9.5The Committee notes the complainant’s claim that the family of the deceased police officer have declared a blood feud with him, that he attempted mediation, which was unsuccessful, and that he is afraid of being persecuted and tortured. The Committee also notes the State party’s argument that it accepts the fact of the blood feud as true, and that it also admits that the authorities in the Russian Federation cannot afford protection of the complainant in such cases. The Committee further notes the State party’s arguments that the threats emanate from non-State actors, further suggesting that the complainant should make use of a well-accepted practice of the internal flight alternative to settle in other regions of the Russian Federation than Chechnya, without specifying the region.
9.6The Committee notes that, based on the assumption that an internal flight alternative was available to the complainant, the State party did not fully examine his claims regarding potential threats posed by his past activities, including the declaration of the blood feud. The Committee recalls, in this context, that the internal flight or relocation alternative does not represent a reliable and durable alternative where the lack of protection is generalized and the individual concerned would be exposed to a further risk of persecution or serious harm. Also acting on the assumption of the possible flight alternative, the State party failed to give due determination to the certificate presented by the complainant that he is wanted by the Russian authorities, calling it “simple in nature”.
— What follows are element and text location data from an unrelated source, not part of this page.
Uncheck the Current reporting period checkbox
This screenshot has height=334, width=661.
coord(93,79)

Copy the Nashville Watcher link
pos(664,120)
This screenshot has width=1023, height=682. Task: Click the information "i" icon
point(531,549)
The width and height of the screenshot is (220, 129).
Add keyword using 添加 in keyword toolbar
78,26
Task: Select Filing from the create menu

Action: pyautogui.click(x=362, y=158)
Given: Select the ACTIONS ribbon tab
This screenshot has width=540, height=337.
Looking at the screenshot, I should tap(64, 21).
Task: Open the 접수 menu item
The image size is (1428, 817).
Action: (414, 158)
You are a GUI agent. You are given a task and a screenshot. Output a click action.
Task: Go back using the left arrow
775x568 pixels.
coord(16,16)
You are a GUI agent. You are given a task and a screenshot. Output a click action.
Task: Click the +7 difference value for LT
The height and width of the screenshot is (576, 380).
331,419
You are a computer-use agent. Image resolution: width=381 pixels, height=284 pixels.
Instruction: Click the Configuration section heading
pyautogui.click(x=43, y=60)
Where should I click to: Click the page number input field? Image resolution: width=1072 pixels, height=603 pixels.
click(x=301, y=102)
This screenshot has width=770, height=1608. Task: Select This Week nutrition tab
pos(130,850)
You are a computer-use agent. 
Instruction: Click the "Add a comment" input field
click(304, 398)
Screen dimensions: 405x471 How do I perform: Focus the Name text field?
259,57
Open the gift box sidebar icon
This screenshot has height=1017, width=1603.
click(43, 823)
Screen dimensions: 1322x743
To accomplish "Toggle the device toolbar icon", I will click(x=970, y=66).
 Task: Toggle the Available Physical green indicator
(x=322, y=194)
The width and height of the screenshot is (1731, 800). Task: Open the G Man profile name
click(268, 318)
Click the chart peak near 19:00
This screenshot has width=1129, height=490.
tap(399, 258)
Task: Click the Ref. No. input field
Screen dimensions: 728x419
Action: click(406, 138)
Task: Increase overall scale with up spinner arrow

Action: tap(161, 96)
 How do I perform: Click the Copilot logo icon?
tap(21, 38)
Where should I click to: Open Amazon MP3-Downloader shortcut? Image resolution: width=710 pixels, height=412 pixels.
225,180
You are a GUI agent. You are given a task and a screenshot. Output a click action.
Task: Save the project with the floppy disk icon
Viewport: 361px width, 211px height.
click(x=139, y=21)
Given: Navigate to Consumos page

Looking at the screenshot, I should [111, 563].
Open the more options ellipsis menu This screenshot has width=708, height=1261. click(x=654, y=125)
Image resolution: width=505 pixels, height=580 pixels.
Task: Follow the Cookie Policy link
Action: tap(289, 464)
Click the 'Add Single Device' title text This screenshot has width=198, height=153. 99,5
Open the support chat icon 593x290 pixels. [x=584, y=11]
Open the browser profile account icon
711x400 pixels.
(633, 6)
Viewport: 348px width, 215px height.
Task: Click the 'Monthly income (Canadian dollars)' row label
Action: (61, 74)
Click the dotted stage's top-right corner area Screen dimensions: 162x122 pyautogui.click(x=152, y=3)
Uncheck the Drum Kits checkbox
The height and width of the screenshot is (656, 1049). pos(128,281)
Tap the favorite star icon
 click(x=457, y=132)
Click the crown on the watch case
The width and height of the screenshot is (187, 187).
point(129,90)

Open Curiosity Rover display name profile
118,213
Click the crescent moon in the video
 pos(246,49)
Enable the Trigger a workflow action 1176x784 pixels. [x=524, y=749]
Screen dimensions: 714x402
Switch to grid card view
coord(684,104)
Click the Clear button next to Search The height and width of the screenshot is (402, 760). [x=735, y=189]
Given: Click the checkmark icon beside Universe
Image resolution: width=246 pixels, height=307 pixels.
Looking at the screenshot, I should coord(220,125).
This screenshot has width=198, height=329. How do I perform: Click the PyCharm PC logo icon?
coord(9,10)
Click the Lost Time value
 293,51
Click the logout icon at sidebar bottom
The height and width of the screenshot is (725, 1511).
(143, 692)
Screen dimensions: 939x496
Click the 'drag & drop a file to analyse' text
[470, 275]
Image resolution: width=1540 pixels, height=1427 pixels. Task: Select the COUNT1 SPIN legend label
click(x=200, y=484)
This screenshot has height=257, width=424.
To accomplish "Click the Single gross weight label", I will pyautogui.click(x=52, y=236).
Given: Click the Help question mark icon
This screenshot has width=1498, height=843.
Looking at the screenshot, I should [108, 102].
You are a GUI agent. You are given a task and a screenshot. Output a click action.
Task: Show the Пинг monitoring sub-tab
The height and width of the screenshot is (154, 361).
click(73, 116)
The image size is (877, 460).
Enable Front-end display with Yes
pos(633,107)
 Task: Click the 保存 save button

9.7Furthermore, the Committee recalls that, according to paragraph 30 of its general comment No. 4, States parties should refrain from deporting individuals to another State where there are substantial grounds for believing that they would be in danger of being tortured or subjected to other ill-treatment at the hands of non-State entities, including groups that are unlawfully exercising actions that inflict severe pain or suffering for purposes prohibited by the Convention and over which the receiving State has no or only partial de facto control, or whose acts it is unable to prevent or whose impunity it is unable to counter. The Committee considers that the so-called “internal flight alternative”, that is, the deportation of a person or a victim of torture to an area of a State where the person would not be exposed to torture, unlike in other areas of the same State, is not reliable or effective. The Committee therefore considers that, by rejecting the complainant’s asylum applications on the basis of the assumption of availability of an internal flight alternative and without giving sufficient weight to whether the complainant and his children could be at risk of persecution from non-State entities over which the State has no or only partial de facto control, the State party failed in its obligations under article 3 of the Convention.
10.In the light of the foregoing, the Committee, acting under article 22 (7) of the Convention, concludes that the deportation of the complainant and his two minor children to the Russian Federation would constitute a breach of article 3 of the Convention.
11.The Committee is of the view that, pursuant to article 3 of the Convention, the State party has an obligation to refrain from forcibly returning the complainant and his two minor children to the Russian Federation or to any other country where there is a real risk of them being expelled or returned to the Russian Federation. Pursuant to rule 118 (5) of its rules of procedure, the Committee invites the State party to inform it, within 90 days from the date of the transmittal of the present decision, of the steps it has taken to respond to the above observations.